本文:
MBOとは、後継者となる会社の経営陣(マネージメント)が、オーナー経営者等が保有する株式を買い取って経営権を取得する手法をいいます。
EBOとは、後継者となる従業員(エンプロイー)が、オーナー経営者等が保有する株式を買い取って経営権を取得する手法をいいます。
一般的にはオーナー経営者の親族ではない経営陣や従業員には株式を買い取るほどの資力がありませんが、後継者の能力や事業の将来性等を担保として、金融機関の融資や投資会社の出資等を受けられる場合もあります。
この場合の典型的な手法として、①後継者と投資会社等が出資して受け皿会社を設立し、②金融機関が受け皿会社に融資し、③受け皿会社がオーナー経営者から株式を買い取り、④対象会社(A社)を子会社化、または⑤吸収合併するといったものが挙げられます。
社内の経営陣や従業員を後継者とする場合
これまで会社に貢献してきた人物であれば、先代経営者の経営方針を十分に理解し、また、他の従業員との信頼関係もあるため、積極的に検討してもよいでしょう。

レコード一覧:
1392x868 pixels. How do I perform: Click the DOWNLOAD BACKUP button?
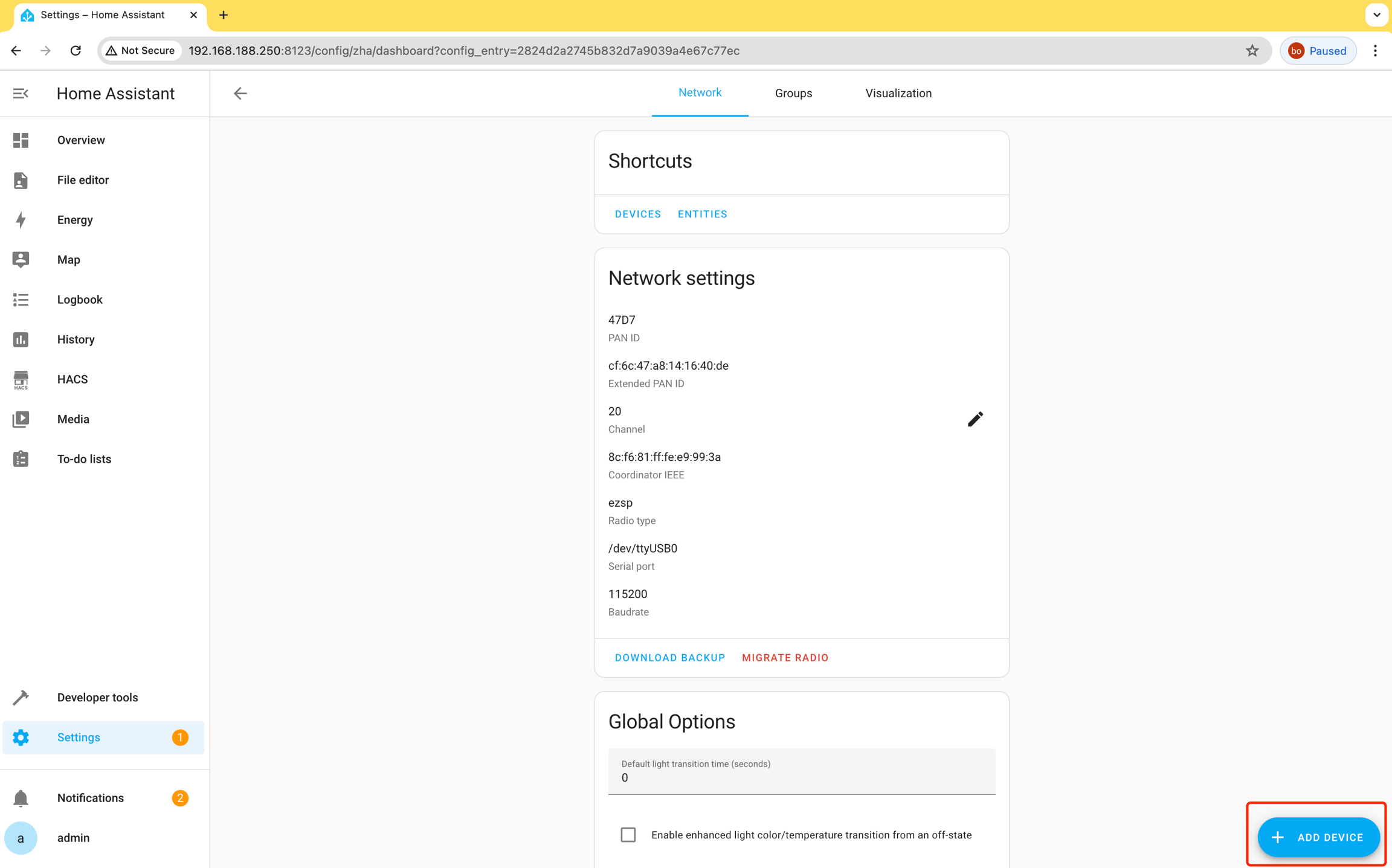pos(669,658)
...
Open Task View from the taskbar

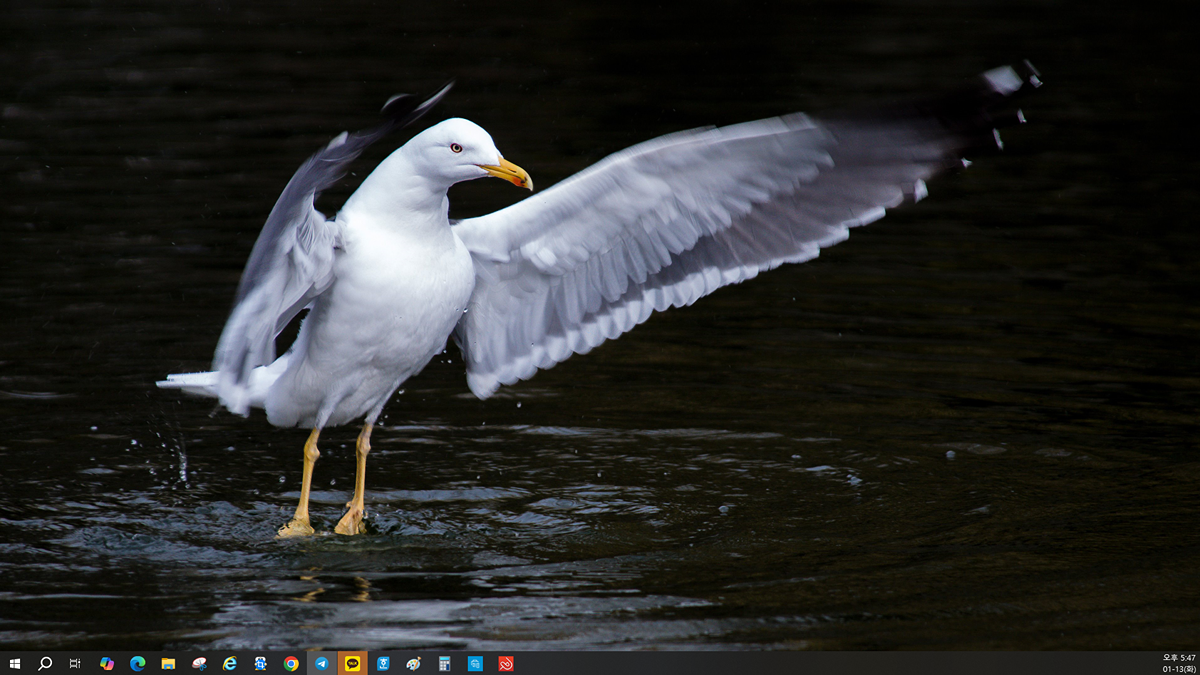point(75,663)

課題: MBOとEBOを説明した本文のうち、「EBOとは、後継者となる従業」から「を受けられる場合もあります。」までの箇所を一字一句違えずに書き写してください。

解答:
EBOとは、後継者となる従業員(エンプロイー)が、オーナー経営者等が保有する株式を買い取って経営権を取得する手法をいいます。
一般的にはオーナー経営者の親族ではない経営陣や従業員には株式を買い取るほどの資力がありませんが、後継者の能力や事業の将来性等を担保として、金融機関の融資や投資会社の出資等を受けられる場合もあります。